On Monday, Finnish security experts together with researchers from Google, revealed a discovery of a two-year-old bug, Heartbleed, which had been exposing users' passwords online.

On Tuesday, Yahoo, Tumblr, Paypal, Facebook, Google and Amazon Web Services released statements that they were already fixing the bug. However, they still encouraged users to immediately change their old passwords to new ones.

"This still means that the little lock icon (HTTPS) we all trusted to keep our passwords, personal emails and credit cards safe was actually making all that private information accessible to anyone who knew about the exploit. This might be a good day to call in sick and take some time to change your passwords everywhere - especially your high-security services like email, file storage and banking, which may have been compromised by this bug," the security team at Tumblr wrote in its Web site.

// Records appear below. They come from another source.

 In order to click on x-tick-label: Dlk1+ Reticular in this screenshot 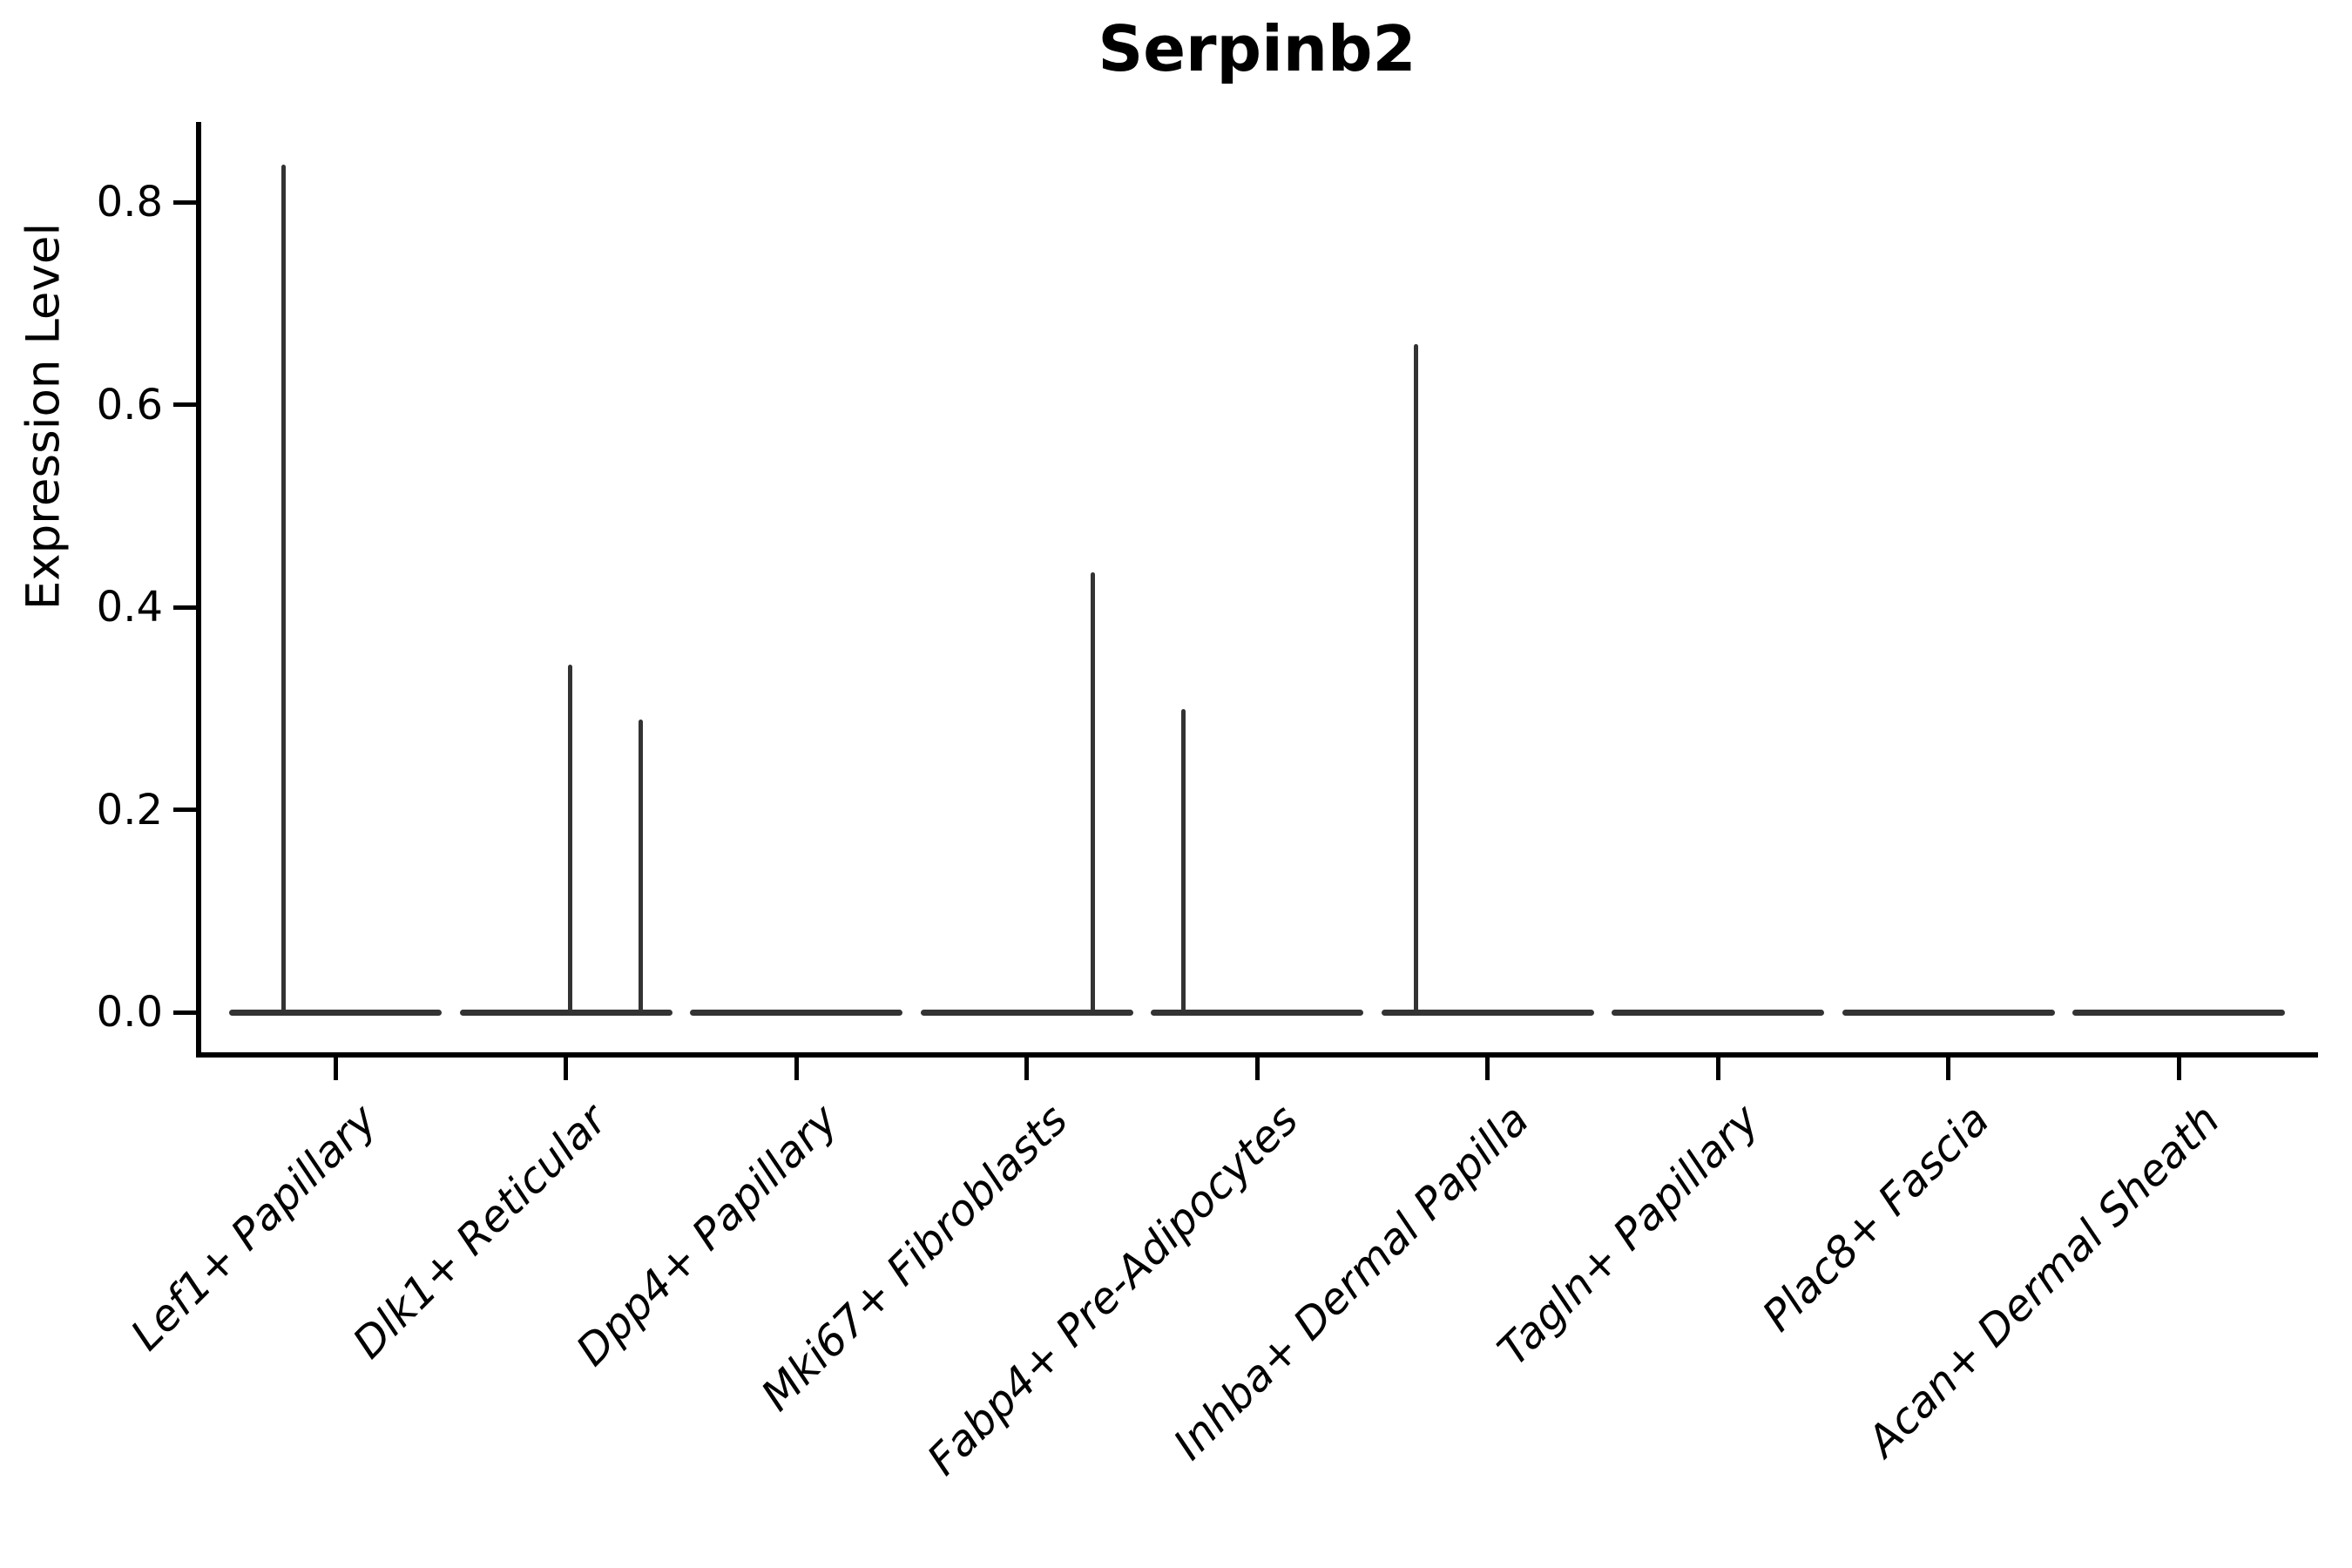, I will do `click(480, 1232)`.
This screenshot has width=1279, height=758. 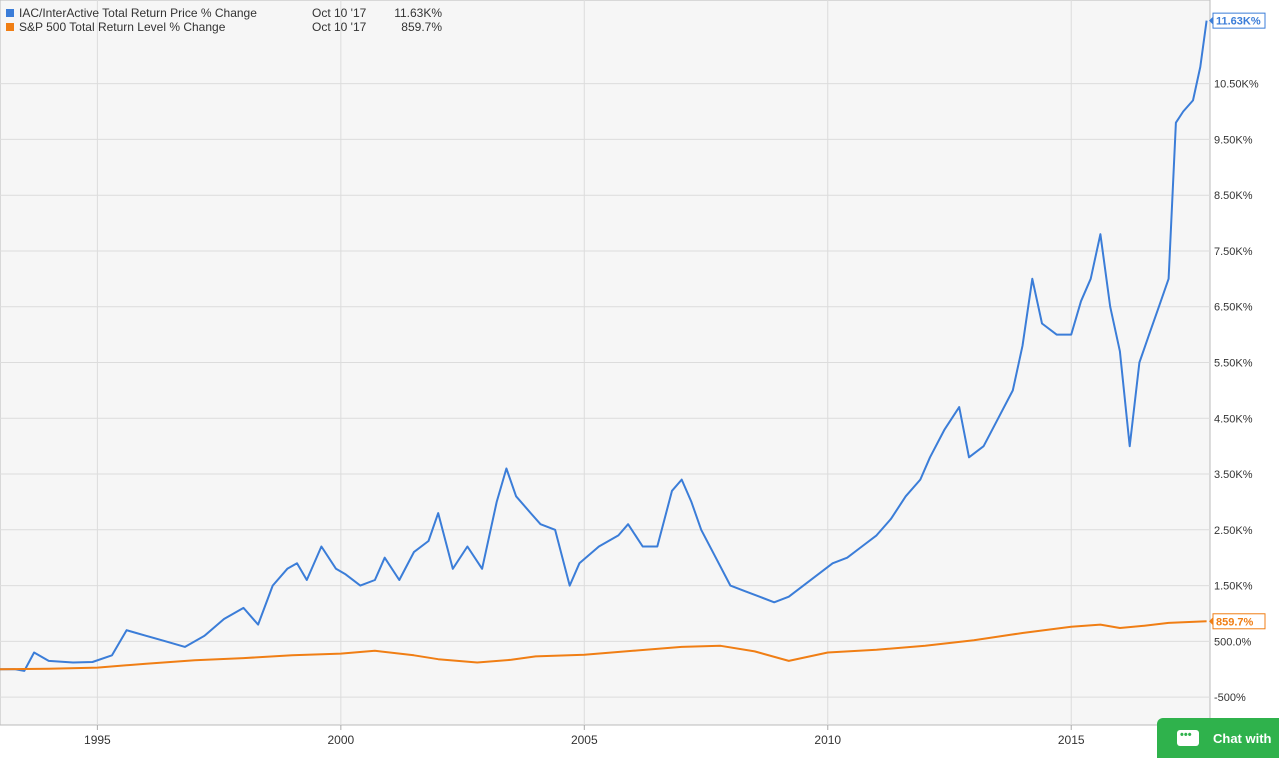 I want to click on x-tick-label: 2000, so click(x=340, y=740).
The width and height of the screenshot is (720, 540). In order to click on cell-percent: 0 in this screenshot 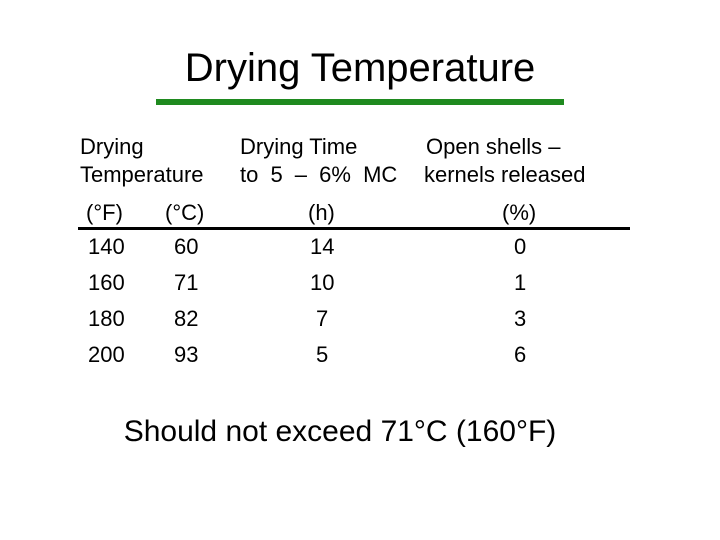, I will do `click(520, 246)`.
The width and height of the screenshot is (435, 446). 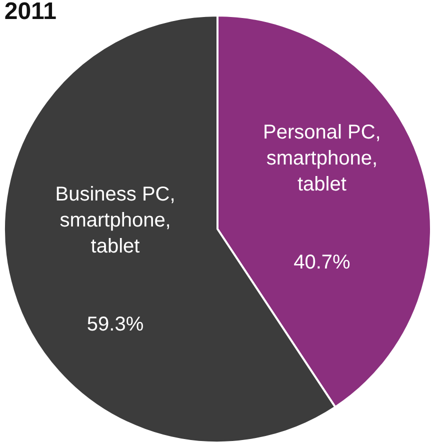 What do you see at coordinates (30, 13) in the screenshot?
I see `chart-title: 2011` at bounding box center [30, 13].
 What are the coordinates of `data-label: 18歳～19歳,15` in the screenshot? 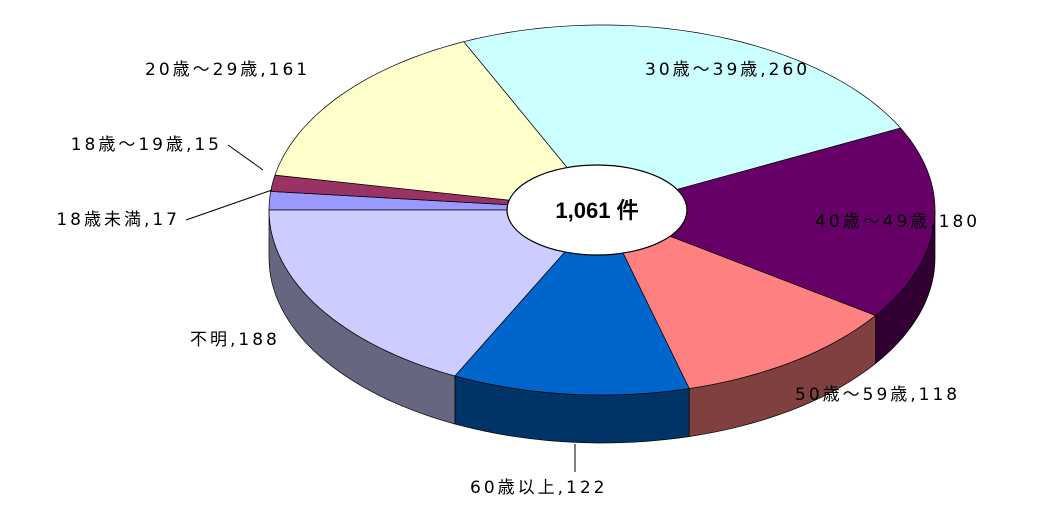 It's located at (146, 145).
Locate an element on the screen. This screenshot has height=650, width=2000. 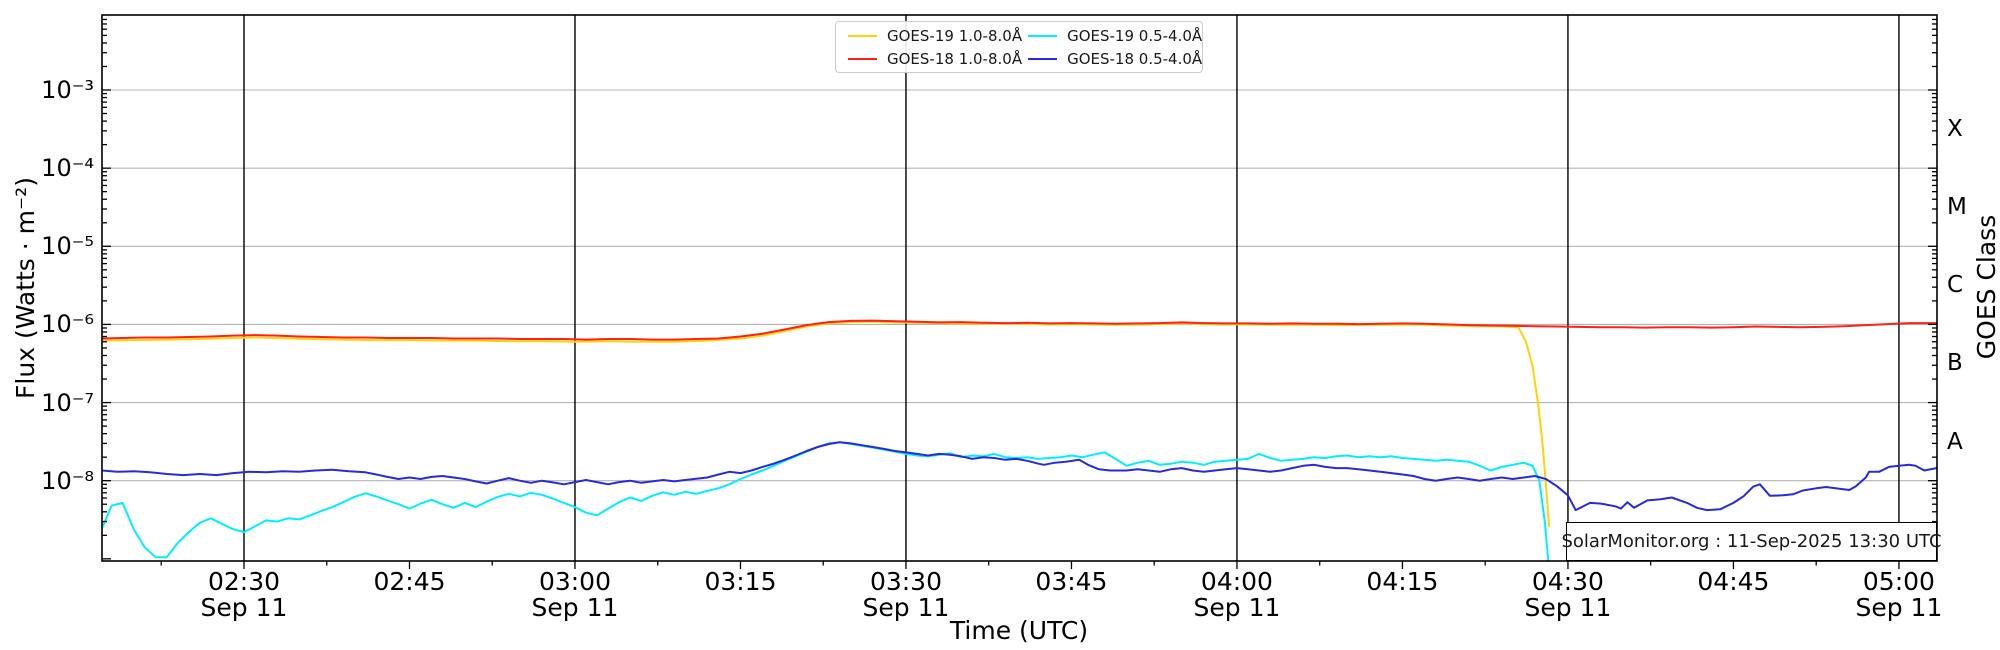
y-tick-label: 10⁻³ is located at coordinates (68, 90).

Researchers continue to warn users to secure passwords use to access important accounts such as bank details and Social Security numbers.

To demonstrate how Heartbleed bug attacks, CNET obtained a censored example from Ronald Prins of security firm Fox-it.

After running Heartbleed, Prins tweeted:

"We were able to scrape a Yahoo username & password via the Heartbleed bug."

Developer Scott Galloway echoed the same in his tweet:

"Ok, ran my heartbleed script for 5 minutes, now have a list of 200 usernames and passwords for yahoo mail ... TRIVIAL!"

The magnitude of the effect of Heartbleed remains untracked as it affects OpenSSL which is used by the majority of Web sites online.

"It's a serious bug in that it doesn't leave any trace. Bad guys can access the memory on a machine and take encryption keys, usernames, passwords, valuable intellectual property, and there's no trace they've been there," David Chartier, chief executive at Codenomicon, explained.

Heartbleed victims will not be aware that they had been victims.

"Unless an attacker blackmails you, or publishes your information online, or steals a trade secret and uses it, you won't know if you've been compromised. That's what makes it so vicious," Mr Chartier said.

"Companies need to get new encryption keys and users need to get new passwords," he advised.